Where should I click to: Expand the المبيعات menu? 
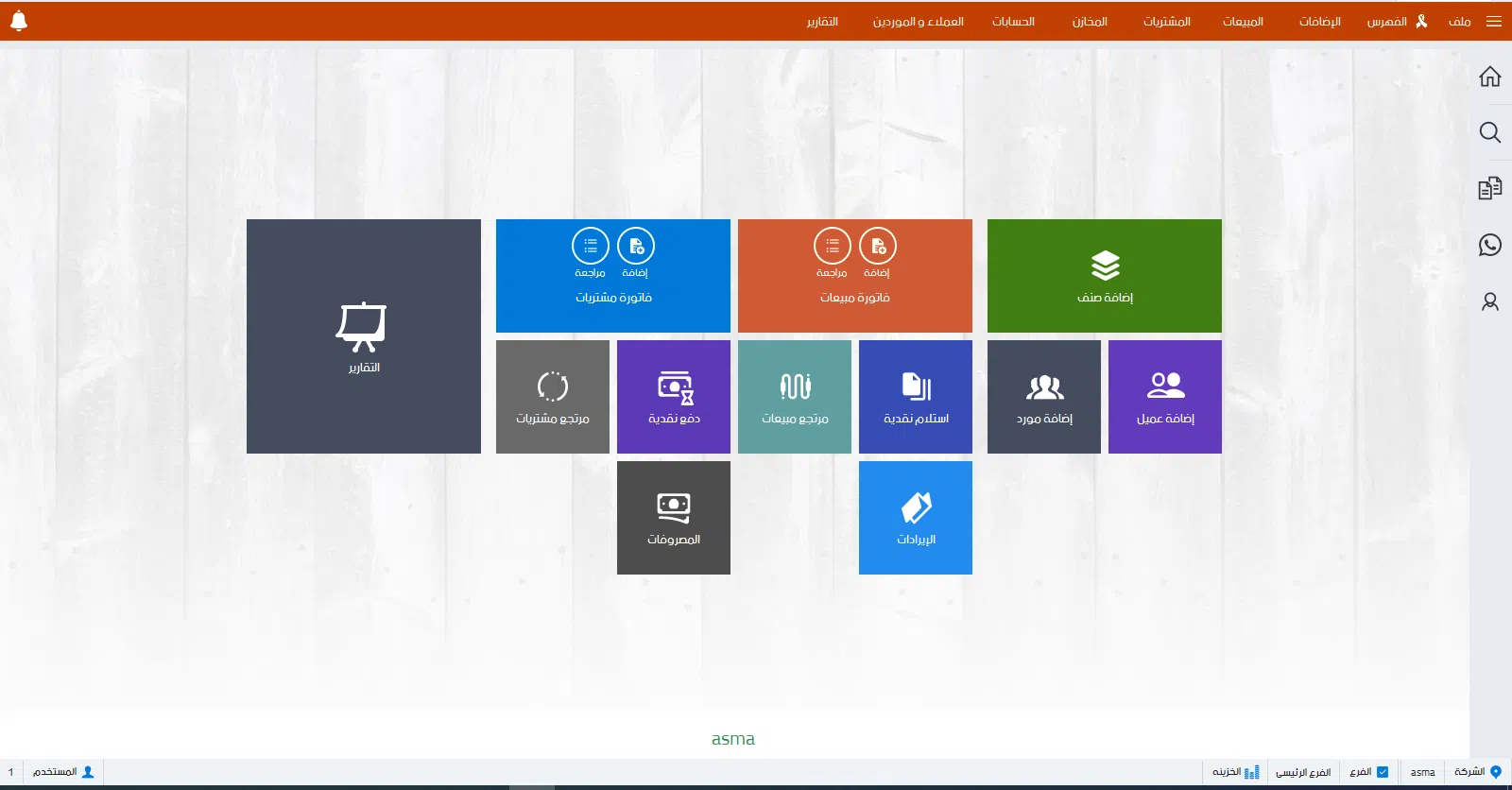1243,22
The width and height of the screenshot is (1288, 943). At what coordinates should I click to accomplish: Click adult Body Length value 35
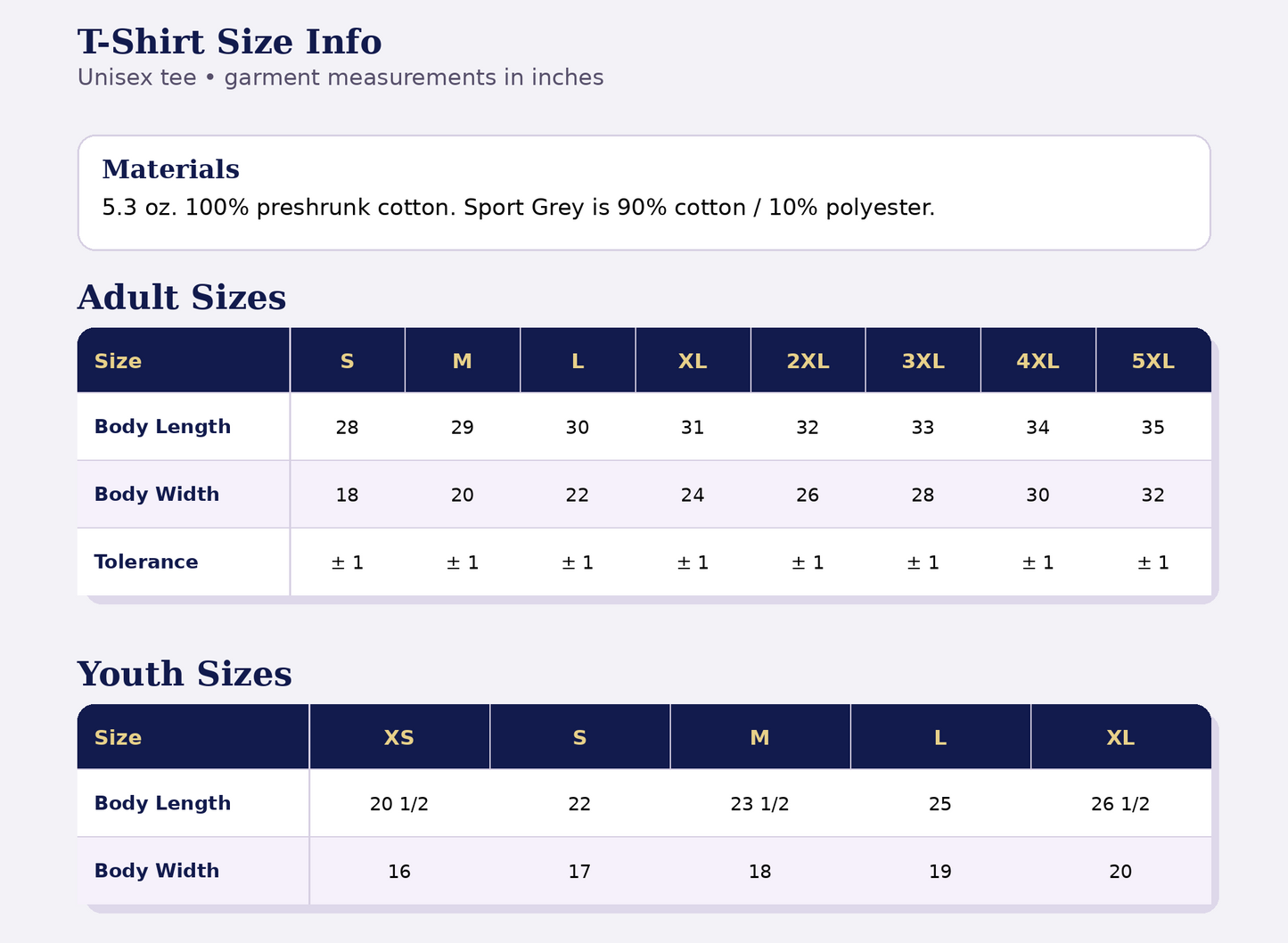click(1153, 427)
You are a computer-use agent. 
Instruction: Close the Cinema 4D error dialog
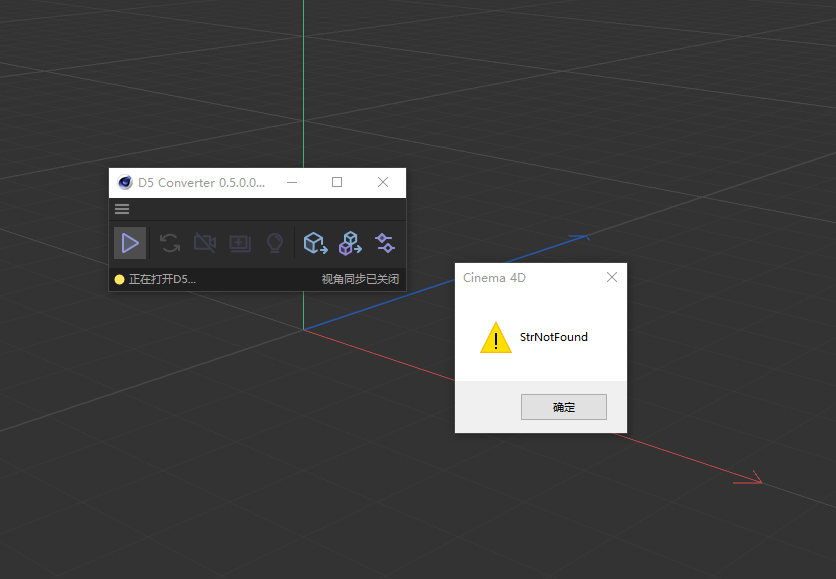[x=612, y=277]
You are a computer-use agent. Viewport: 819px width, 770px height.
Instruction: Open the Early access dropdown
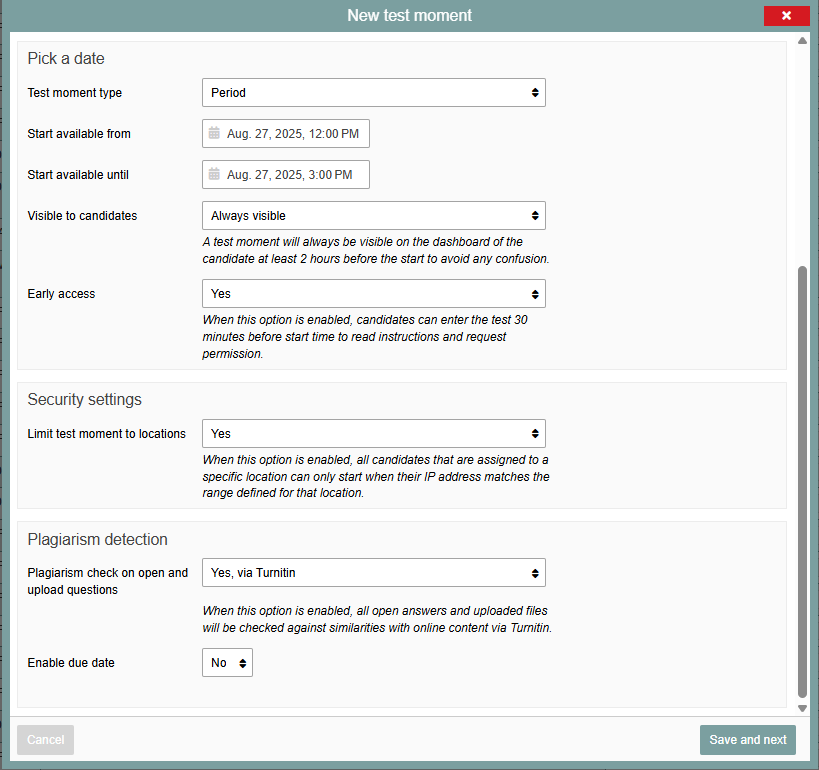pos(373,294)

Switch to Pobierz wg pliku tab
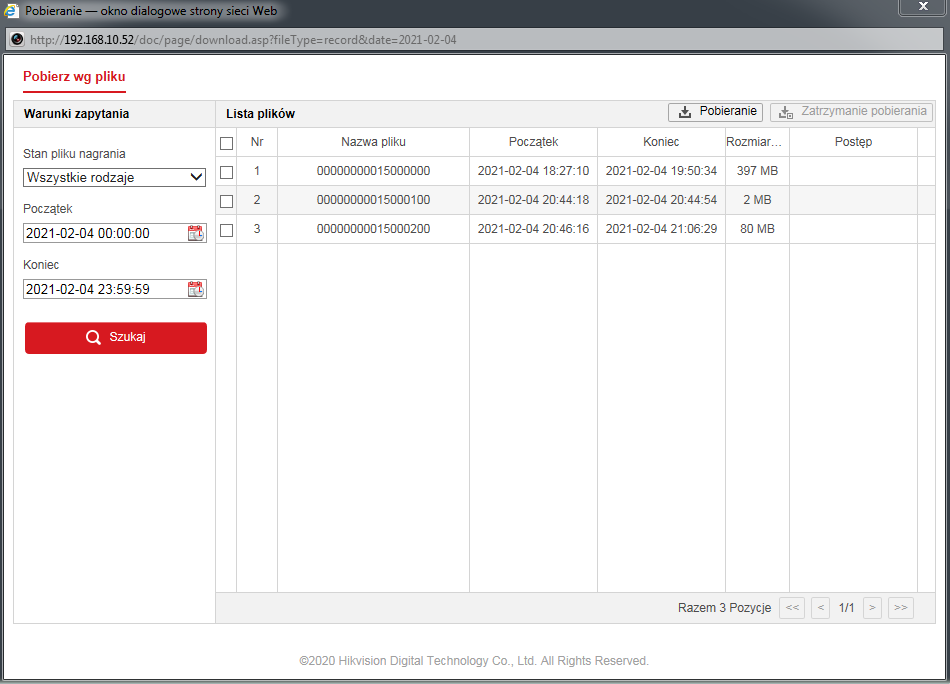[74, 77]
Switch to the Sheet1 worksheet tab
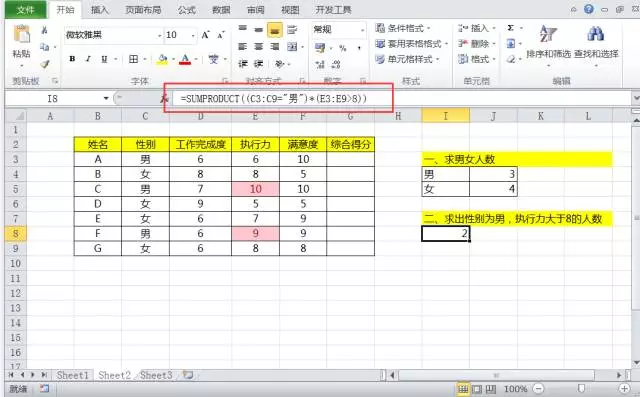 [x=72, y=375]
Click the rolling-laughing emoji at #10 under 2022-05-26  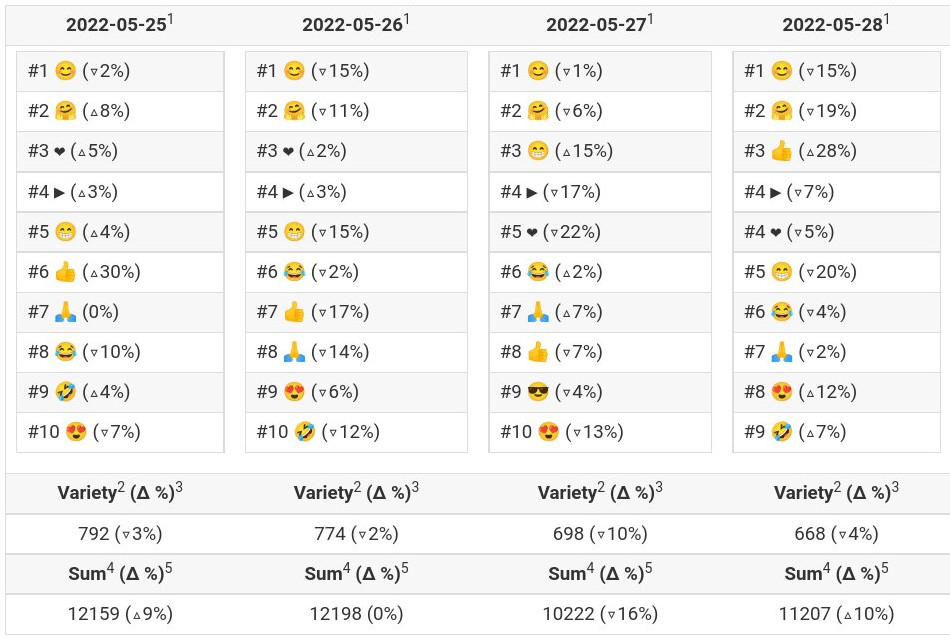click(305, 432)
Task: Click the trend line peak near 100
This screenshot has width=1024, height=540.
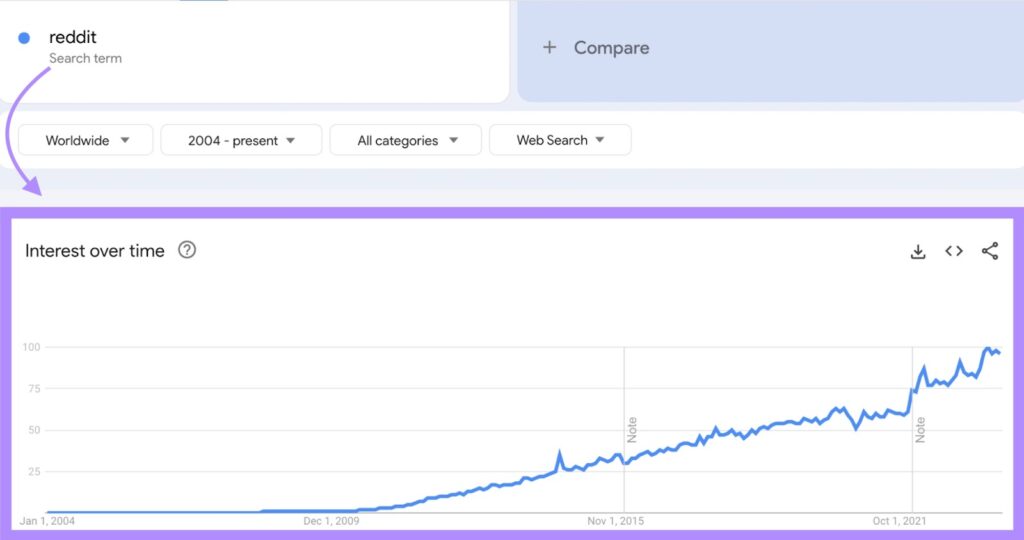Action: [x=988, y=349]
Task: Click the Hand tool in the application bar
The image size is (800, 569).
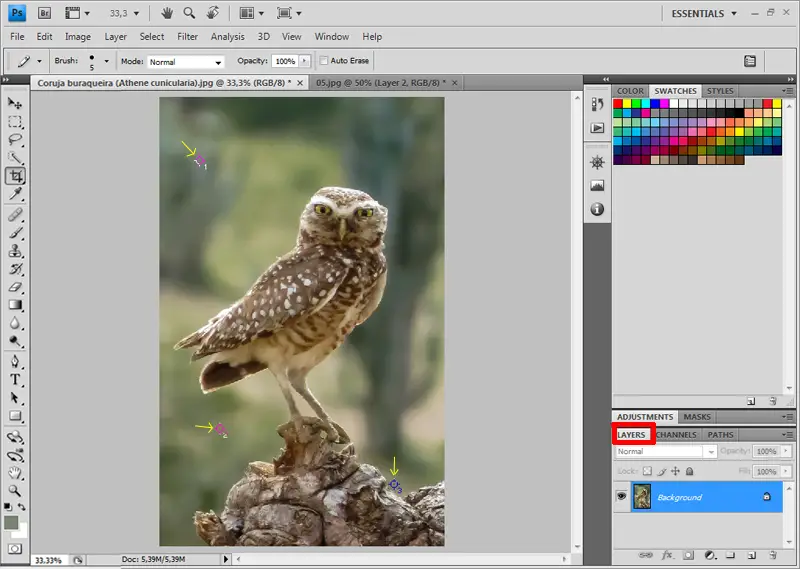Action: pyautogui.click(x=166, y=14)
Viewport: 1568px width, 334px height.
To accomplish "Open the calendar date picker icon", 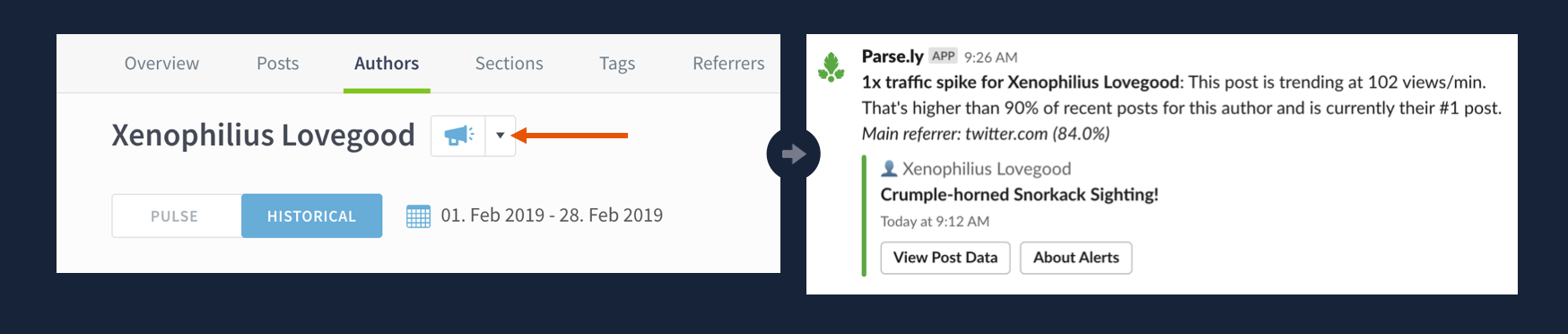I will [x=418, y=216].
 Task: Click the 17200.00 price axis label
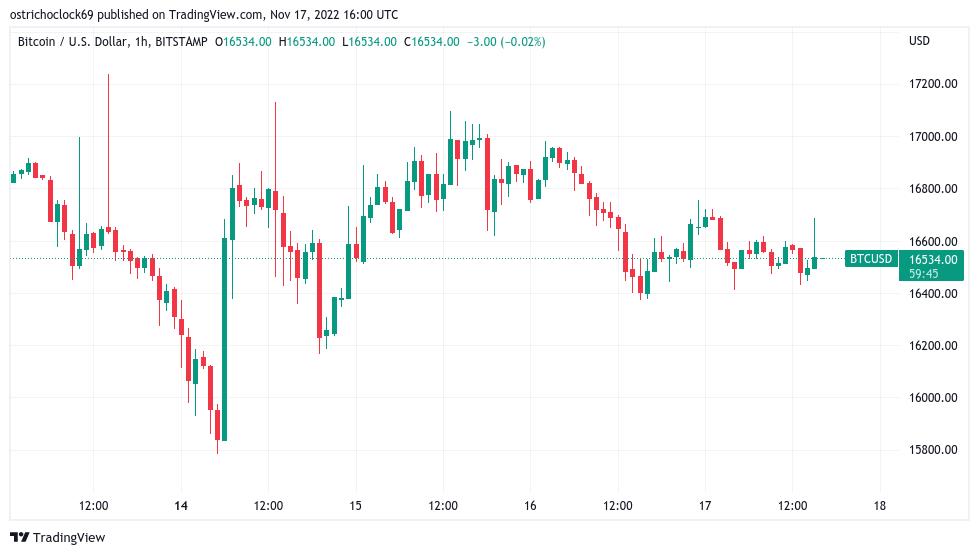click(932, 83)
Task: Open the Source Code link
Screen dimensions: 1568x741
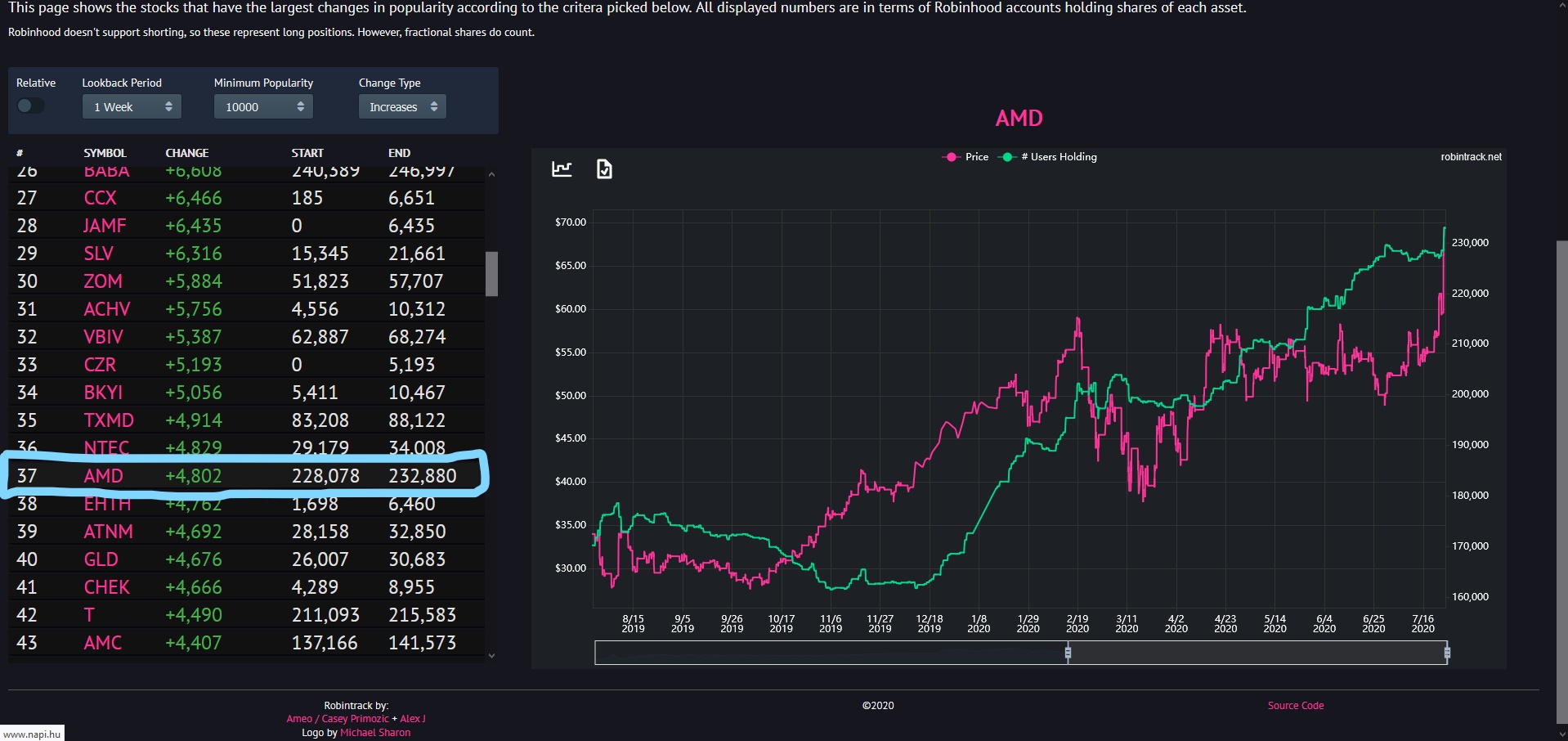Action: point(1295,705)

■ ■ ■ ■ ■

DIRECTIONS: Pull out every line of the listing above that contains the string "width".

COMPLETE RESPONSE:
The width and height of the screenshot is (1288, 943). At what coordinates should I click to accomplish: Click adult Body Length value 35
You are a computer-use agent. Viewport: 819px width, 770px height.
This screenshot has width=1024, height=540.
Viewport: 1568px width, 334px height.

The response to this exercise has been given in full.